9 comentários em “A Entrada dos Palmitos

  1. Achei sensível e emocionante tua narrativa. É coisa que dá gosto de ler, de lembrar as tradições populares, as vivências de nossa infância, com nossas famílias. Ainda não tive a oportunidade de ver a entrada dos palmitos, mas já ouvi e vi pela tv; e conheci os grupos de moçambique, congada, em outras oportunidades. Obrigado por estas linhas.

  2. Parabéns pela iniciativa, achei tão gracioso seu blog falando da festa do divino, pois eu passei a achar que a festa era mais uma exposição de (pessoas do clubinho social de Mogi que apenas por vaidade de exibir participam da festa, e também os políticos…) mas o seu comentário de participar desde criança eu fiquei entusiasmada, pois é essa memória que gostaria de gravar na mente de meu filho, que é uma festa da cidade em que ele nasceu, e que eu esqueça o resto, assisti o ano passado a entrada dos palmitos e achei que as pessoas estavam meio triste, sem entusiasmo, mas meu filho adorou, acho que peguei de um ponto que já era quase o fim do percusso, vou tentar pegar o ínicio pra ver se me deixo contagiar.

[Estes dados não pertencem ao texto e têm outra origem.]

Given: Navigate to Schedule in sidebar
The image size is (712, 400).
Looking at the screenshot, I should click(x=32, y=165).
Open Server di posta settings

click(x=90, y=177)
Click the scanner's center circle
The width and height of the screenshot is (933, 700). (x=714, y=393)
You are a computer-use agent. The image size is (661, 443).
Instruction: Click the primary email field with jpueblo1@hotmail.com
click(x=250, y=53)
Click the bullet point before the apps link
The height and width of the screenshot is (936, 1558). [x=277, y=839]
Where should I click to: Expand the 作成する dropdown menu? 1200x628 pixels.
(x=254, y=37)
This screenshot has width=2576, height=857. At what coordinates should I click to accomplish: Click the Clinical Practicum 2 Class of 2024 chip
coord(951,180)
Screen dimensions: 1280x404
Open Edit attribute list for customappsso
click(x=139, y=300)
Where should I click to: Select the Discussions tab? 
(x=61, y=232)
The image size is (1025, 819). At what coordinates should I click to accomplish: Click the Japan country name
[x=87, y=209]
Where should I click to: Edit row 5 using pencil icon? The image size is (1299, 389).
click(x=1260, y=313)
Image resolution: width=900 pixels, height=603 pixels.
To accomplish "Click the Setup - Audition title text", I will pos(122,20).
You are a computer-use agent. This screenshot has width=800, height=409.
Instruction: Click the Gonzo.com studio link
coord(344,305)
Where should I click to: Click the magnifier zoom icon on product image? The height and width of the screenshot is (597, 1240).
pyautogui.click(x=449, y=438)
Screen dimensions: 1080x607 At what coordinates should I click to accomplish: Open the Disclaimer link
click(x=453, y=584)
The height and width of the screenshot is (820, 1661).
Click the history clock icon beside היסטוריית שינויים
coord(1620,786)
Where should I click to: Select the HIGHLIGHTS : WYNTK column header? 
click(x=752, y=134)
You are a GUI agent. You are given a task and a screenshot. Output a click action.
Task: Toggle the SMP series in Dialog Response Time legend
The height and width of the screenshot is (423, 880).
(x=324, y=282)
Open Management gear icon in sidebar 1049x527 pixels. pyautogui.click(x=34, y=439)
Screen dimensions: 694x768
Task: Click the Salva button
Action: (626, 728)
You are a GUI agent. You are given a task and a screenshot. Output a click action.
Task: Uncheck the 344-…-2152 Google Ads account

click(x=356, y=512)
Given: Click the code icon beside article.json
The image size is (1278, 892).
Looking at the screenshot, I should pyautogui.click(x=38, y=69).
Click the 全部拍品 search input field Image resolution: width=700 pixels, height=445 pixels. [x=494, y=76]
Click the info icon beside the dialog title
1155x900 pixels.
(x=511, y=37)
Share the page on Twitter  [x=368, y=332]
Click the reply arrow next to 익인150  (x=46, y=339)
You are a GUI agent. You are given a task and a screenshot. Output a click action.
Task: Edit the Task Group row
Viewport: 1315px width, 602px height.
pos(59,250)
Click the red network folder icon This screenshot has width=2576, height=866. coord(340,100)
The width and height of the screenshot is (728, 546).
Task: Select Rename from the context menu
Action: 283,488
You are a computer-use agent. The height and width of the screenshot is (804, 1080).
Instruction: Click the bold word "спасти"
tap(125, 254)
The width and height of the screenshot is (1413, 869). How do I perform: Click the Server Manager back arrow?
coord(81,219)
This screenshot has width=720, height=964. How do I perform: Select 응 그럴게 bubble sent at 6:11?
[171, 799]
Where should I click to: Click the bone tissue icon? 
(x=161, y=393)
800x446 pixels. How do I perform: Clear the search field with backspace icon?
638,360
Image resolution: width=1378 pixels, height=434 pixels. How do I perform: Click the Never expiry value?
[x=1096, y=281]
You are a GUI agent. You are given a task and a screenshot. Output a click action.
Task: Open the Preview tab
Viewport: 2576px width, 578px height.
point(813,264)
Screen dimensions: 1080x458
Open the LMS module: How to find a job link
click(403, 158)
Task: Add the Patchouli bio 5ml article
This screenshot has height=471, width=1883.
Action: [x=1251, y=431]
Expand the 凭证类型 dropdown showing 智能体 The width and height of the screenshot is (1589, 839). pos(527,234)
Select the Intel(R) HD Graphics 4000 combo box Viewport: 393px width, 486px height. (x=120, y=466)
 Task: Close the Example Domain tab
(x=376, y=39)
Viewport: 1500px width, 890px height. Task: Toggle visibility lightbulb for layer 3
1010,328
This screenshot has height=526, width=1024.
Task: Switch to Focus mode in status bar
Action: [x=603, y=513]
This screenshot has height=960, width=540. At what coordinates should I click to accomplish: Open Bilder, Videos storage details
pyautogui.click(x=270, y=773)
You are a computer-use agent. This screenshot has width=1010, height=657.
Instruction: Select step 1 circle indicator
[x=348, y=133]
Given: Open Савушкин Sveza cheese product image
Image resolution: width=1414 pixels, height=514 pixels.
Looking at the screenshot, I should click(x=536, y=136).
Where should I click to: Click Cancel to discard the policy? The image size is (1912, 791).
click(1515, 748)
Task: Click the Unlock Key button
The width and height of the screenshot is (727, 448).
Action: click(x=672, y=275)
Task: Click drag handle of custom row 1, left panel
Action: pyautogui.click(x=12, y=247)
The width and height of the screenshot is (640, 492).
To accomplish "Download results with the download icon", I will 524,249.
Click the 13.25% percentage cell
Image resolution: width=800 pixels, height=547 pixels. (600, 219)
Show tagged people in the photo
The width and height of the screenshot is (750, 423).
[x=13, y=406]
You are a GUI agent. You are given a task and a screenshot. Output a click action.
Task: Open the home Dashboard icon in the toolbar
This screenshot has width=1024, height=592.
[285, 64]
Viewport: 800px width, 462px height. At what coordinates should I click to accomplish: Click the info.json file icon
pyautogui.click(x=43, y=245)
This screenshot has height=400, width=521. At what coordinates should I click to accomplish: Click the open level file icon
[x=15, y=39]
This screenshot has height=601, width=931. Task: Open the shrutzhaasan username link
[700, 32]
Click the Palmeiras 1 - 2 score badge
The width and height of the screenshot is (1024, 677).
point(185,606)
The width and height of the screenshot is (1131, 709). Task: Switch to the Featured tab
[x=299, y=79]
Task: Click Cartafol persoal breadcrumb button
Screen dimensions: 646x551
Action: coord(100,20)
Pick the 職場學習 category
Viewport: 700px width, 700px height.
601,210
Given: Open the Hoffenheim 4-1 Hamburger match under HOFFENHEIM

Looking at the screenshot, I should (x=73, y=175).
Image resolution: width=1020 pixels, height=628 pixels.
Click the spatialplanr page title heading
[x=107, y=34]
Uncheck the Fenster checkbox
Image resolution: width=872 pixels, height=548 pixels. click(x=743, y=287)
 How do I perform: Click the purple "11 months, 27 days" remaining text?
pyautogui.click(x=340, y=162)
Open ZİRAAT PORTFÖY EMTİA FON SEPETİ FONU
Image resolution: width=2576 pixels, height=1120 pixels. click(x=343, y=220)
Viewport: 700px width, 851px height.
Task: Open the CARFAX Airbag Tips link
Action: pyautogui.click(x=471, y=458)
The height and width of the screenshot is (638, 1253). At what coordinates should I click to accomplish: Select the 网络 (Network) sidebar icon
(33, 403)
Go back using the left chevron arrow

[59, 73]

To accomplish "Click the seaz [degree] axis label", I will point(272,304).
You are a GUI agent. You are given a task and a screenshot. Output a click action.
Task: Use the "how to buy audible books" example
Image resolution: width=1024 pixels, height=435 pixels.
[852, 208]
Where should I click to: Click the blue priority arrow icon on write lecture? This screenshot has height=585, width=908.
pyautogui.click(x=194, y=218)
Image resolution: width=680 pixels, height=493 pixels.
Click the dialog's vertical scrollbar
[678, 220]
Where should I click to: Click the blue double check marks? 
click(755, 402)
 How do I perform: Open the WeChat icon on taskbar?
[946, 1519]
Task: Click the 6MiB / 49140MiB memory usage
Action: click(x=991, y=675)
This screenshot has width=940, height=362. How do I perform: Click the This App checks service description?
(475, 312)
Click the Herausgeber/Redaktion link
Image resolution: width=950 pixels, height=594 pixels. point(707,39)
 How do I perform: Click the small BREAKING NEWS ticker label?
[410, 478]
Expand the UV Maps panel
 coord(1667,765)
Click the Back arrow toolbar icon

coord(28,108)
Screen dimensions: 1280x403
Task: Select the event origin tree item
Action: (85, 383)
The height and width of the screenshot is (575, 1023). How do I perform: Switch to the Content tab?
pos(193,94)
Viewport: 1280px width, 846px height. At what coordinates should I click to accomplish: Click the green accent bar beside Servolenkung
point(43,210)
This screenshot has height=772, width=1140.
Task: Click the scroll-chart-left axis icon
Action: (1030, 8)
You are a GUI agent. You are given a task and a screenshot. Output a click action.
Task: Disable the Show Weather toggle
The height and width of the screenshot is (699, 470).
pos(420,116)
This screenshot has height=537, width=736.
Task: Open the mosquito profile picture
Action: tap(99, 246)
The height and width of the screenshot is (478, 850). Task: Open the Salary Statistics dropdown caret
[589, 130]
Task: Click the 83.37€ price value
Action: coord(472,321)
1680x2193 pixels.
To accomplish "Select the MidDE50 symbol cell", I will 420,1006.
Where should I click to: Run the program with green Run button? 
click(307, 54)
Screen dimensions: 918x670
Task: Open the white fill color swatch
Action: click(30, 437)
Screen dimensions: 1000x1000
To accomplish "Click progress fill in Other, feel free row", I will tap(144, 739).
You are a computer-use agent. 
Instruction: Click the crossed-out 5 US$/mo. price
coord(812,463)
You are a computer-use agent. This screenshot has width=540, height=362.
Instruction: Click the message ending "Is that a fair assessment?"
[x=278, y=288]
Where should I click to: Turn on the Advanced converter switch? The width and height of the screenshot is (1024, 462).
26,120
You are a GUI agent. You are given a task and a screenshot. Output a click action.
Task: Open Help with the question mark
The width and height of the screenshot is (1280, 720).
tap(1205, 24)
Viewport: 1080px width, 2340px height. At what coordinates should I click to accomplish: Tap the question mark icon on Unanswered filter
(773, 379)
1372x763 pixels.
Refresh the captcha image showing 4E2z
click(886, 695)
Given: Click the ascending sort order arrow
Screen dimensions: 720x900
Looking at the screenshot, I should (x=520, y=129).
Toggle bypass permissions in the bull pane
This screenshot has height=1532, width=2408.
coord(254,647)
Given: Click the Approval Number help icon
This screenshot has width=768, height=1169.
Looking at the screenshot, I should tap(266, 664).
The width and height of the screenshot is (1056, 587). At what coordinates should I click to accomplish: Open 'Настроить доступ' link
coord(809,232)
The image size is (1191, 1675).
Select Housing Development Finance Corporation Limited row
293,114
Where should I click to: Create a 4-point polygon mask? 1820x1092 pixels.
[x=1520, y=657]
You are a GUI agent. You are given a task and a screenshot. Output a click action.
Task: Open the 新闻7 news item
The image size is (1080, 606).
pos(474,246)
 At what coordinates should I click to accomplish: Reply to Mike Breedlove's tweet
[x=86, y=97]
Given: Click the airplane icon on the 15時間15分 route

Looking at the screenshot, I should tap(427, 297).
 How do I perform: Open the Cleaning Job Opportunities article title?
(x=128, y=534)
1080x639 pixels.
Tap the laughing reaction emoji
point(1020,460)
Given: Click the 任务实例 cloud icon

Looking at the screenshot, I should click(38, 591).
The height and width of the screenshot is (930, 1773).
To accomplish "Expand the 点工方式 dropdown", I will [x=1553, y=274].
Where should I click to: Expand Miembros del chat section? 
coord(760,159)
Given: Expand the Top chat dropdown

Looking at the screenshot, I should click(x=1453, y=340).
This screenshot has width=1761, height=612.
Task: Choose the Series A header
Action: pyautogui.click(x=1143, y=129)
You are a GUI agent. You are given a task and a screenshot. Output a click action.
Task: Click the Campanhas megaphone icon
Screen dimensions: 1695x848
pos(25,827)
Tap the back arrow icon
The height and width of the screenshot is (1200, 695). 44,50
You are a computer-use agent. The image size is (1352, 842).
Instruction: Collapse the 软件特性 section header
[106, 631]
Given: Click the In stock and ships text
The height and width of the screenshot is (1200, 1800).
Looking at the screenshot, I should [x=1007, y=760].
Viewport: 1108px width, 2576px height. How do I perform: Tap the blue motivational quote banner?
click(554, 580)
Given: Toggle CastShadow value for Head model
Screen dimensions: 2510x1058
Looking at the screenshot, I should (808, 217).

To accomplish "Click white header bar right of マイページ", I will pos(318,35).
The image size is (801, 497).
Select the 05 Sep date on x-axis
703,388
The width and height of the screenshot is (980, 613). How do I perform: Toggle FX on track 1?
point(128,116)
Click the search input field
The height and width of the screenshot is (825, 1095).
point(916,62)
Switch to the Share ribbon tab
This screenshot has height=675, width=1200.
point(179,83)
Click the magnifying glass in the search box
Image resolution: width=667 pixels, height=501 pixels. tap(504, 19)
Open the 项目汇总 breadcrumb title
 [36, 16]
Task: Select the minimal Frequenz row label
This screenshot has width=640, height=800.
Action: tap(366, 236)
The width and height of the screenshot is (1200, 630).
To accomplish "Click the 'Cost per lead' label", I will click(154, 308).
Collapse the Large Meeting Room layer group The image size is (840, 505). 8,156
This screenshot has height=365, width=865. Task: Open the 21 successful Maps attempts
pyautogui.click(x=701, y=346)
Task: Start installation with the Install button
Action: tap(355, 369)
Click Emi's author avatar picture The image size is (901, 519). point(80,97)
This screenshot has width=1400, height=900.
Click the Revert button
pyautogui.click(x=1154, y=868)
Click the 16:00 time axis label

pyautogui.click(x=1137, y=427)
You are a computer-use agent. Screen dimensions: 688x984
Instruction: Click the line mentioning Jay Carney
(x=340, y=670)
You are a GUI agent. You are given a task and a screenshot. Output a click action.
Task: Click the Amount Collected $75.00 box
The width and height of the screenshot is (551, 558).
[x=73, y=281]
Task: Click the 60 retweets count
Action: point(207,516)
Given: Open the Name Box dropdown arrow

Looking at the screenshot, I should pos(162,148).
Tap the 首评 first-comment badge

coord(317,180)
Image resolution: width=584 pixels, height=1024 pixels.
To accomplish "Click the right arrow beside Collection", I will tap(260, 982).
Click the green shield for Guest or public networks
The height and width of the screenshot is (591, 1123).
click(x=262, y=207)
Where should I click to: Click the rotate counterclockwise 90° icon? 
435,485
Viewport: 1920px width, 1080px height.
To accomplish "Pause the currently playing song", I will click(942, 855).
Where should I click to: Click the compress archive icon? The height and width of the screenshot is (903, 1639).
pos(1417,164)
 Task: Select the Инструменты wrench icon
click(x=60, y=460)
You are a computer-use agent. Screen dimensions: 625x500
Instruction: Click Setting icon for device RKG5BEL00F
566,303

  3. Pesquisando sobre a festa do divino de Mogi, pois esse ano, como guia de turismo, levarei um grupo para a festa, vi as belas fotos do seu post…. mas além das fotos o que é mais rico e bonito, é sua descrição dessa festa religiosa e popular…… Como ja disseram, me emocionei também, por tem em mim muita alegria por manifestações populares……ao ler fiquei imaginando a alegria de todos os envolvidos….. Parabéns………..

  4. Oi Catia!
    Cheguei ao seu site pelo Google, perguntando pela festa do Divino de Mogi, pois, sou professora e trabalharei a entreda dos Palmitos.
    Abçs

  5. Adorei seu depoimento. Chorei confesso. Sou mogiana, assisti muitas entradas dos Palmitos, mas, o trabalho me afastou desse capricho há algum tempo. Mas, me emocionei com sua história, me emociono com o pouco que consigo acompanhar da tradição e da religião, a fé me aquece bastante, penso que é impossível vc com tanat riqueza nos detalhes tenha perdido a fé, talvez o encanto de algo que foi muito maravilhoso e que não volta é que seja frustante, pois, quanto mais podemos vivenciar mais gostoso é. E, realmente antigamente partipavamos mais, de forma mais simples e presente.
    Que Deus lhe abençoe! Adorei.

    1. Oi Rose,

      Obrigada pelos elogios. Por curiosidade, como você chegou em meu site?
      Abs

  6. porque não colocaram a foto do batalhão nossa senhora aparecida

  7. Olá, muito interessante essa história.
    Eu também sou Mogiano (embora agora esteja no Japão, mas pretendo voltar em breve ao Brasil), nunca tive a oportunidade de ver essa festa de perto, mas depois de ler este post com certeza farei o possível para conferir. Deu uma saudade!